- DATA LISTING -
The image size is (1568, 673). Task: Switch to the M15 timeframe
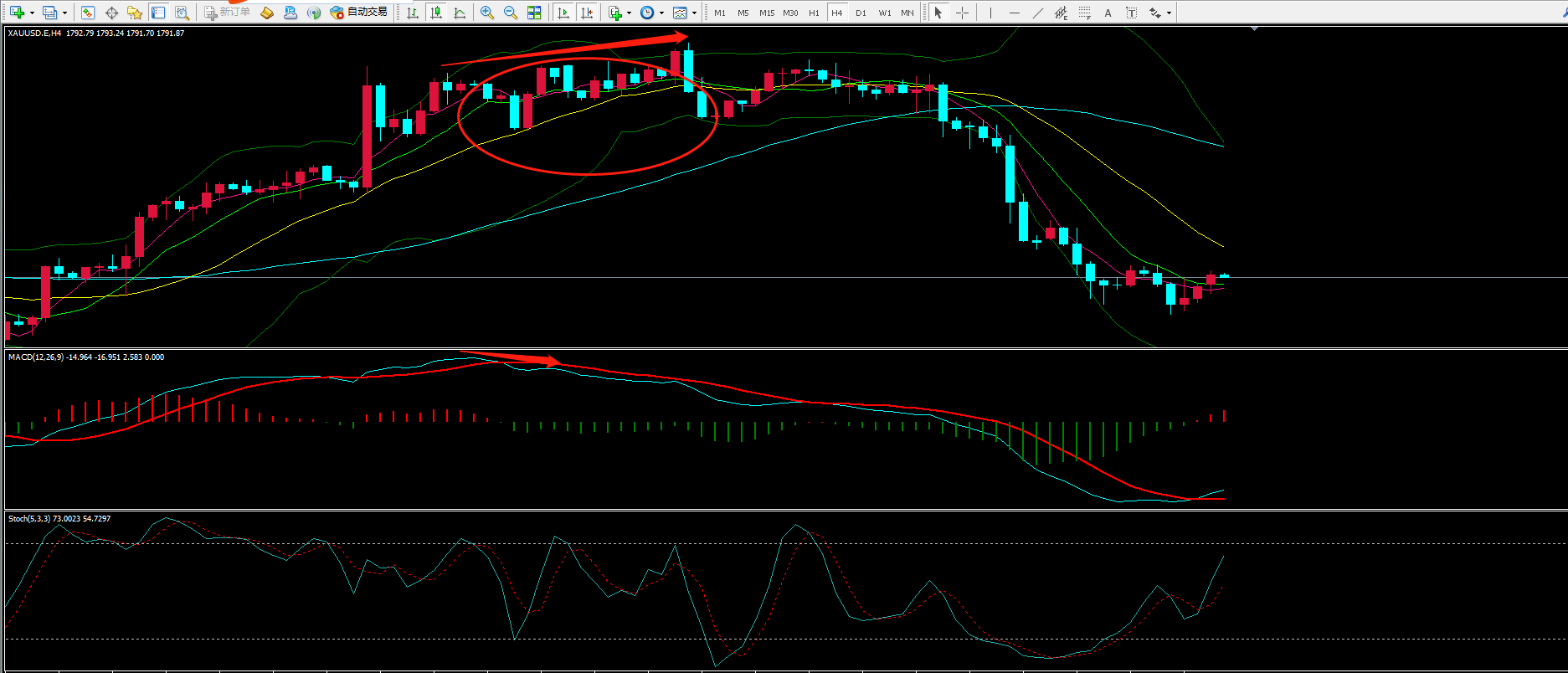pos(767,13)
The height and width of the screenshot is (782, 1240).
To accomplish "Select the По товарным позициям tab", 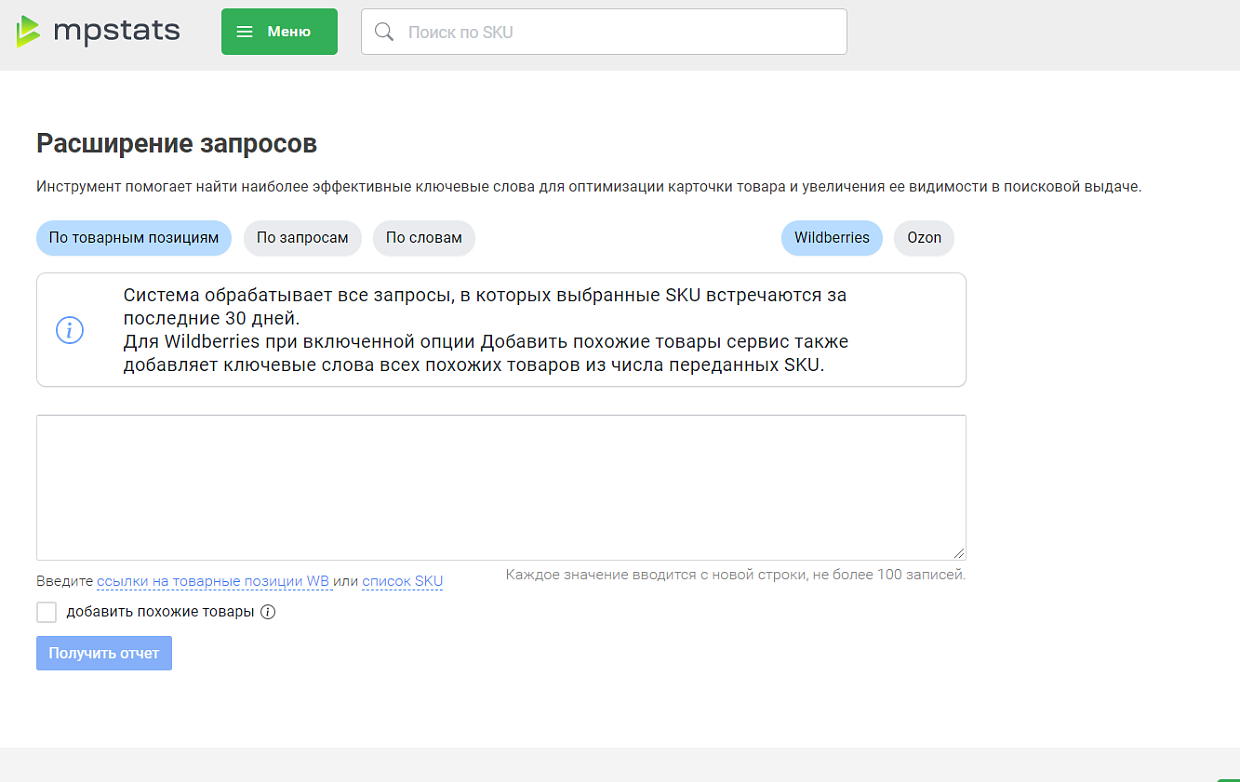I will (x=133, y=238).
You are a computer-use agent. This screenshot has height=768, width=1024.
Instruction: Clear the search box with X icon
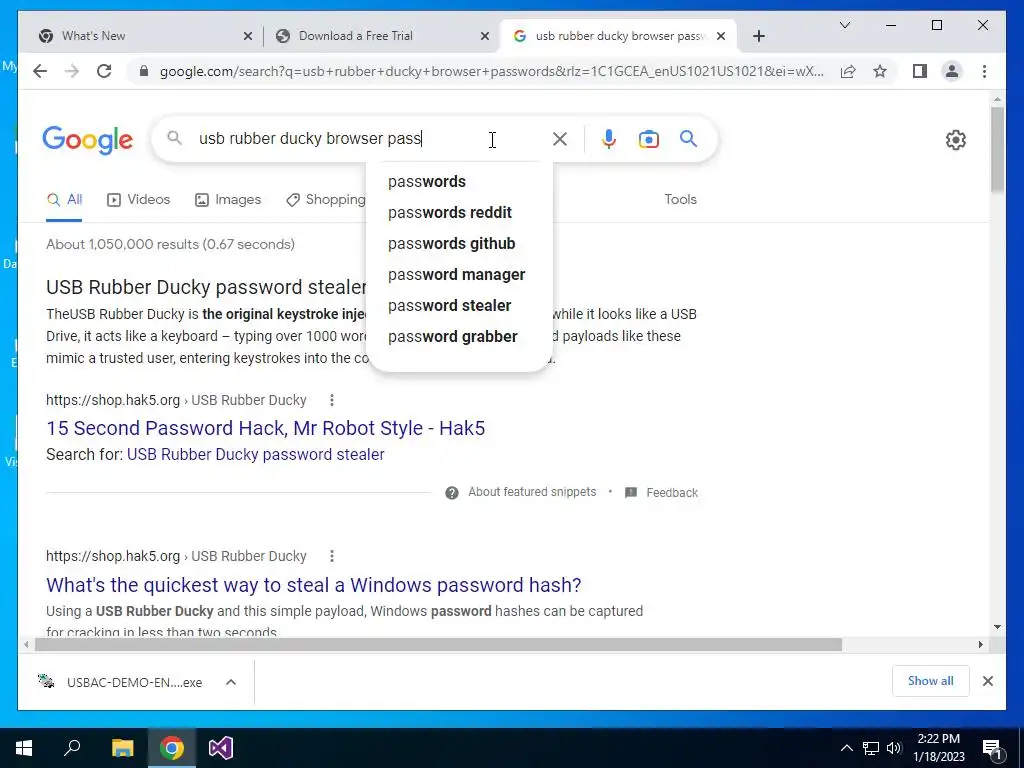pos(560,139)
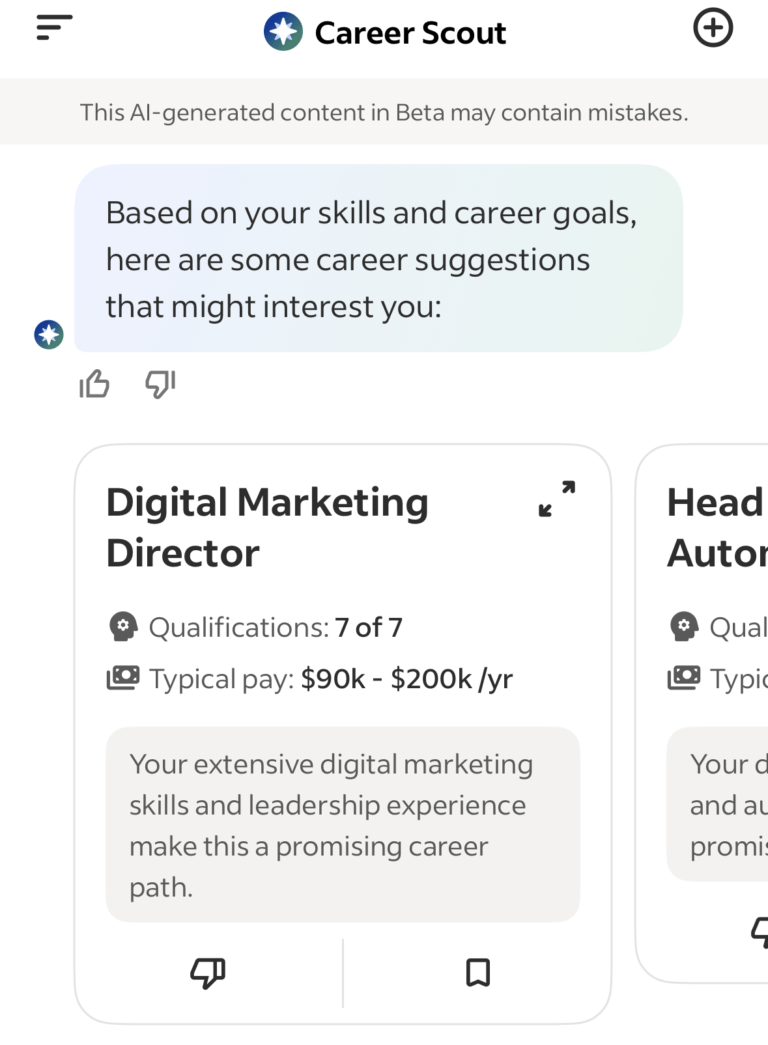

- WORK INSTRUCTION -
Restate word for word each line from the one containing "You are a computer-use" through the end of the material, pictures excluded.

- YOUR RESPONSE -
You are a computer-use agent. This screenshot has height=768, width=1024.
Instruction: Clear the search box with X icon
pos(560,139)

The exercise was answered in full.